# Exercise:
Give back all of the lines below word for word.

— start of Given entries —

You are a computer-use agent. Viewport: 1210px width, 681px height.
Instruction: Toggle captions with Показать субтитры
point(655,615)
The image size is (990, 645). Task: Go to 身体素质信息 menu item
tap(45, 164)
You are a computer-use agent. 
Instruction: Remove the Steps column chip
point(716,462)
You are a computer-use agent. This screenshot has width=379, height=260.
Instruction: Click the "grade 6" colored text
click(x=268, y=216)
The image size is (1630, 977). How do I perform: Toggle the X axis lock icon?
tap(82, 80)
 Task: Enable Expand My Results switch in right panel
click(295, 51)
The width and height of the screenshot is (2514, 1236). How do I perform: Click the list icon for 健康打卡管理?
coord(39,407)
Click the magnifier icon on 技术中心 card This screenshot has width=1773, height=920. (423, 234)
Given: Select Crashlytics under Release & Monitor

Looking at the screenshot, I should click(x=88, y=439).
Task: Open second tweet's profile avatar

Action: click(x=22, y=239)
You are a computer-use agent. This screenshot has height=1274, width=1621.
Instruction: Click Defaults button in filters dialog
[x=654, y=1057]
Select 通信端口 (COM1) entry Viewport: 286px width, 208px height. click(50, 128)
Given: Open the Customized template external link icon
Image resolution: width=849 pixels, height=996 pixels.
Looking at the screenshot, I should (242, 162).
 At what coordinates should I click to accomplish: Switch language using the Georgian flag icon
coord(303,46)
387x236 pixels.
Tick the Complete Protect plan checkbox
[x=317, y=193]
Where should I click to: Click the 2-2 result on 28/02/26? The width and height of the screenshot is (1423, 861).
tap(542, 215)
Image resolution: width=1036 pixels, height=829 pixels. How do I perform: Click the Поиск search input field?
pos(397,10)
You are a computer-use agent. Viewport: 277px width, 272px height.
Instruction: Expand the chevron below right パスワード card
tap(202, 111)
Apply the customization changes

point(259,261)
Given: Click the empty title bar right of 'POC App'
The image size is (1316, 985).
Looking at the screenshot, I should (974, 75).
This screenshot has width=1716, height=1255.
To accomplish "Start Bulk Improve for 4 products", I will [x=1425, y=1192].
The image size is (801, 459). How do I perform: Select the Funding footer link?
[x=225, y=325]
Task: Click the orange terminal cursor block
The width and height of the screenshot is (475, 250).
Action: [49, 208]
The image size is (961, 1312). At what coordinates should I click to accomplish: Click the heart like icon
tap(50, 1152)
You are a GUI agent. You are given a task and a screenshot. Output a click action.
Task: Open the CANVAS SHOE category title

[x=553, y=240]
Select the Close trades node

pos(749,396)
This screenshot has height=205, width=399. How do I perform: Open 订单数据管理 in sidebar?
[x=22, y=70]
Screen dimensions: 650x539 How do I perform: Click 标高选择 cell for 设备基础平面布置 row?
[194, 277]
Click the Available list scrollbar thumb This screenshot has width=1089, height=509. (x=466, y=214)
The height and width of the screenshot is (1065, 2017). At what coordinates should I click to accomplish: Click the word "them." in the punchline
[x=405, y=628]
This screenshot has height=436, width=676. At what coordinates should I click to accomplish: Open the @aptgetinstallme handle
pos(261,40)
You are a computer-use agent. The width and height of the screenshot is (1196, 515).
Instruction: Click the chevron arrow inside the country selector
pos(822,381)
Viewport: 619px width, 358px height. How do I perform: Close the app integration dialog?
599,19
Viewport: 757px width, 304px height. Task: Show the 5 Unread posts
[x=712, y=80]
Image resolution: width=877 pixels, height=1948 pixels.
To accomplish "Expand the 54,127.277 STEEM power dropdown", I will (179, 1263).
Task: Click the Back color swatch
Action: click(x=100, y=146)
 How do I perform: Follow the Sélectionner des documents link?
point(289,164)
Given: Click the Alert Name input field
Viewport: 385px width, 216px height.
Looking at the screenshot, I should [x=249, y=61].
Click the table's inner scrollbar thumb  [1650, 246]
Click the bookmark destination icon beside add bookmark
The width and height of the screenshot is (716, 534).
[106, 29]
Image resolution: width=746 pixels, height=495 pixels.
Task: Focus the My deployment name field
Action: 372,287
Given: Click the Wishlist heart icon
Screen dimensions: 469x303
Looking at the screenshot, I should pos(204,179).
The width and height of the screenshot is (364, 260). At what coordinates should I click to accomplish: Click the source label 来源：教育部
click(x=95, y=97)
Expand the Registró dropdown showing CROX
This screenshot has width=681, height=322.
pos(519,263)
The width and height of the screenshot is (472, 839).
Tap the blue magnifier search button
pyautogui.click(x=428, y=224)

— end of Given entries —

# Answer below:
You are a computer-use agent. Viewport: 1210px width, 681px height.
Instruction: Toggle captions with Показать субтитры
point(655,615)
The image size is (990, 645). Task: Go to 身体素质信息 menu item
tap(45, 164)
You are a computer-use agent. 
Instruction: Remove the Steps column chip
point(716,462)
You are a computer-use agent. This screenshot has width=379, height=260.
Instruction: Click the "grade 6" colored text
click(x=268, y=216)
The image size is (1630, 977). How do I perform: Toggle the X axis lock icon?
tap(82, 80)
 Task: Enable Expand My Results switch in right panel
click(295, 51)
The width and height of the screenshot is (2514, 1236). How do I perform: Click the list icon for 健康打卡管理?
coord(39,407)
Click the magnifier icon on 技术中心 card This screenshot has width=1773, height=920. (423, 234)
Given: Select Crashlytics under Release & Monitor

Looking at the screenshot, I should click(x=88, y=439).
Task: Open second tweet's profile avatar

Action: click(x=22, y=239)
You are a computer-use agent. This screenshot has height=1274, width=1621.
Instruction: Click Defaults button in filters dialog
[x=654, y=1057]
Select 通信端口 (COM1) entry Viewport: 286px width, 208px height. click(50, 128)
Given: Open the Customized template external link icon
Image resolution: width=849 pixels, height=996 pixels.
Looking at the screenshot, I should (242, 162).
 At what coordinates should I click to accomplish: Switch language using the Georgian flag icon
coord(303,46)
387x236 pixels.
Tick the Complete Protect plan checkbox
[x=317, y=193]
Where should I click to: Click the 2-2 result on 28/02/26? The width and height of the screenshot is (1423, 861).
tap(542, 215)
Image resolution: width=1036 pixels, height=829 pixels. How do I perform: Click the Поиск search input field?
pos(397,10)
You are a computer-use agent. Viewport: 277px width, 272px height.
Instruction: Expand the chevron below right パスワード card
tap(202, 111)
Apply the customization changes

point(259,261)
Given: Click the empty title bar right of 'POC App'
The image size is (1316, 985).
Looking at the screenshot, I should (974, 75).
This screenshot has width=1716, height=1255.
To accomplish "Start Bulk Improve for 4 products", I will [x=1425, y=1192].
The image size is (801, 459). How do I perform: Select the Funding footer link?
[x=225, y=325]
Task: Click the orange terminal cursor block
The width and height of the screenshot is (475, 250).
Action: [49, 208]
The image size is (961, 1312). At what coordinates should I click to accomplish: Click the heart like icon
tap(50, 1152)
You are a GUI agent. You are given a task and a screenshot. Output a click action.
Task: Open the CANVAS SHOE category title

[x=553, y=240]
Select the Close trades node

pos(749,396)
This screenshot has height=205, width=399. How do I perform: Open 订单数据管理 in sidebar?
[x=22, y=70]
Screen dimensions: 650x539 How do I perform: Click 标高选择 cell for 设备基础平面布置 row?
[194, 277]
Click the Available list scrollbar thumb This screenshot has width=1089, height=509. (x=466, y=214)
The height and width of the screenshot is (1065, 2017). At what coordinates should I click to accomplish: Click the word "them." in the punchline
[x=405, y=628]
This screenshot has height=436, width=676. At what coordinates should I click to accomplish: Open the @aptgetinstallme handle
pos(261,40)
You are a computer-use agent. The width and height of the screenshot is (1196, 515).
Instruction: Click the chevron arrow inside the country selector
pos(822,381)
Viewport: 619px width, 358px height. How do I perform: Close the app integration dialog?
599,19
Viewport: 757px width, 304px height. Task: Show the 5 Unread posts
[x=712, y=80]
Image resolution: width=877 pixels, height=1948 pixels.
To accomplish "Expand the 54,127.277 STEEM power dropdown", I will (179, 1263).
Task: Click the Back color swatch
Action: click(x=100, y=146)
 How do I perform: Follow the Sélectionner des documents link?
point(289,164)
Given: Click the Alert Name input field
Viewport: 385px width, 216px height.
Looking at the screenshot, I should [x=249, y=61].
Click the table's inner scrollbar thumb  [1650, 246]
Click the bookmark destination icon beside add bookmark
The width and height of the screenshot is (716, 534).
[106, 29]
Image resolution: width=746 pixels, height=495 pixels.
Task: Focus the My deployment name field
Action: 372,287
Given: Click the Wishlist heart icon
Screen dimensions: 469x303
Looking at the screenshot, I should pos(204,179).
The width and height of the screenshot is (364, 260). At what coordinates should I click to accomplish: Click the source label 来源：教育部
click(x=95, y=97)
Expand the Registró dropdown showing CROX
This screenshot has width=681, height=322.
pos(519,263)
The width and height of the screenshot is (472, 839).
Tap the blue magnifier search button
pyautogui.click(x=428, y=224)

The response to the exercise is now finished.